Fresh off an 11 hour flight from Melbourne, Australia with absolutely zero sleep, I was in a horrid mood. The sort of mood you’re in when you’re indescribably tired and suddenly you have to concentrate extremely carefully on something. That something was me speaking Japanese. My mother had only agreed to accompany me on this holiday, with the sole proviso that I do the speaking. The reason for this was obvious; Mum hadn’t the faintest idea of how to communicate effectively in Japanese, and I’m the one who can speak with basic working proficiency.

After carefully deducing that riding the Narita Express into Tokyo would be the most cost-effective option, as opposed to a taxi, we promptly missed our train. After changing tickets back at the desk, we were required to wait on the platform for the one printed on the ticket. The smirking clerk had made it some 15 minutes later. During the wait, I began to ponder the elusive Japanese Kit Kats. My friend Hiroyuki had promised me that these would be extraordinarily inconvenient to successfully locate. He told me in no uncertain terms that certain flavours were only available in certain areas around the country. I then decided, for some strange reason, to search only Tokyo. I willingly discounted the advice of the one person who, by birthright and nationality, gave me the most useful information.

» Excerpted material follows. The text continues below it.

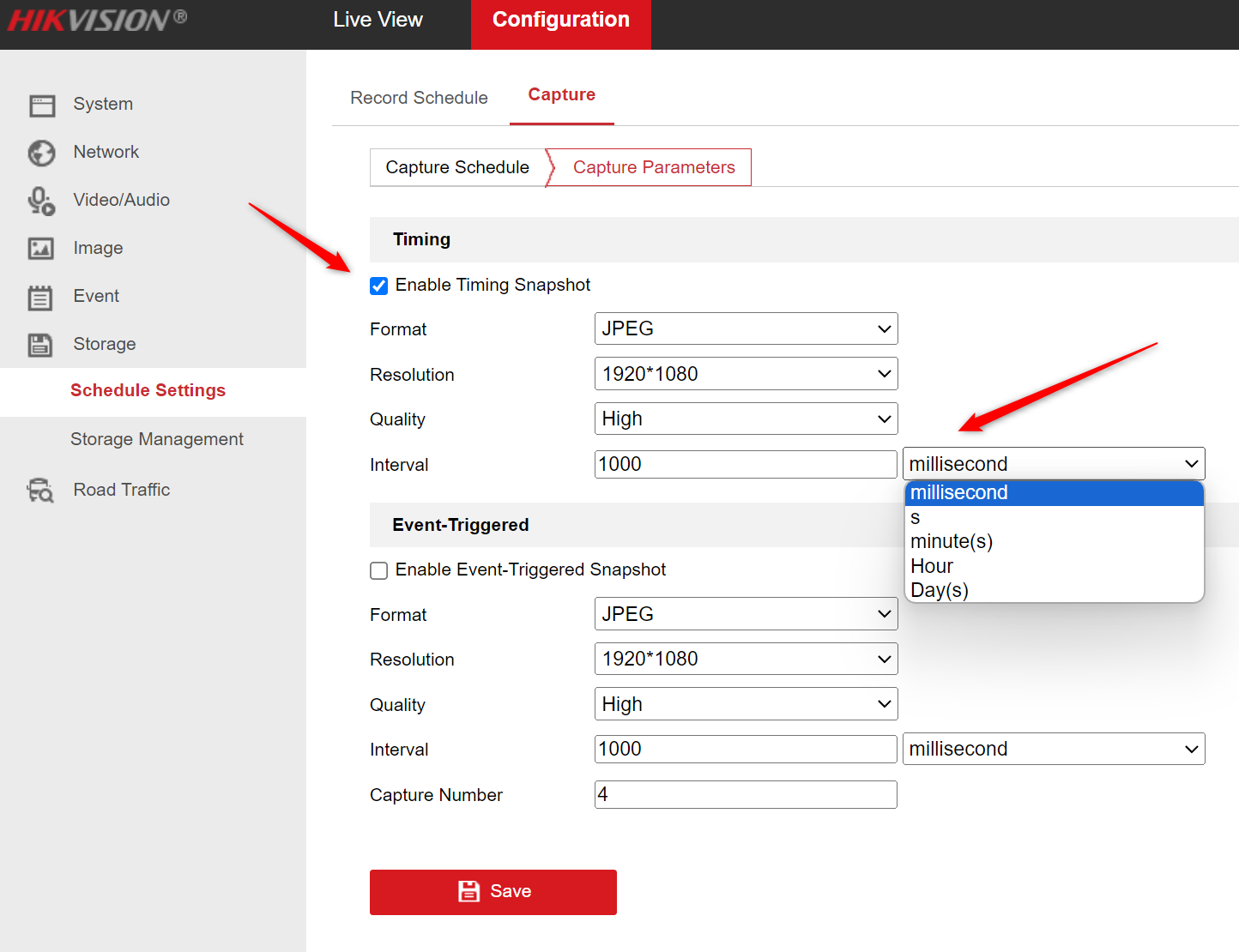Switch to the Record Schedule tab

What kind of person would say “No,” to the tantalising option of trying all the uniquely odd flavours of Japanese Kit Kats? Despite not really liking the limited range available in Australia, I opted to set aside my Lactose Intolerance and eat whatever I wanted while I was in Japan. I would enjoy my holiday, and not be held prisoner by dietary requirements. And besides, It would give me necessity to use the famous whizz-bang Japanese toilets I’d heard so much about. And I decided I would only use them if I absolutely had to.

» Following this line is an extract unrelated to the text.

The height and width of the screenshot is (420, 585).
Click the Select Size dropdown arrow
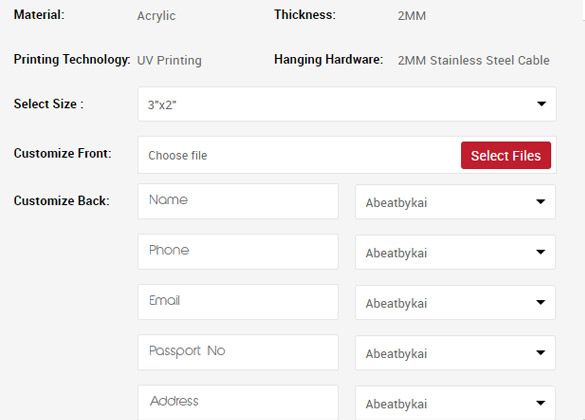[x=541, y=104]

This particular day, standing on the outbound platform at Narita, was the beginning of our three-week long, unreasonably arduous journey across the world’s biggest city, looking for Kit Kats.

Moments after I checked into my Hotel in Nihonbashi, I planned out my assault on various candy stores around Tokyo. I thought vainly, that I could get this done in a few days, if that. I honestly thought I would spend the rest of the holiday leisurely sampling each and every flavour I found. Boy, was I wrong.

My journey to find the Kit Kats wasn’t even to begin as easily as I thought. My mum, having multiple sclerosis, threw me a curve ball. I needed to locate a wheelchair rental facility before we did anything. In summary, we found one after much searching.

Note: For any disabled travellers, I will be happy to provide the details to you if requested.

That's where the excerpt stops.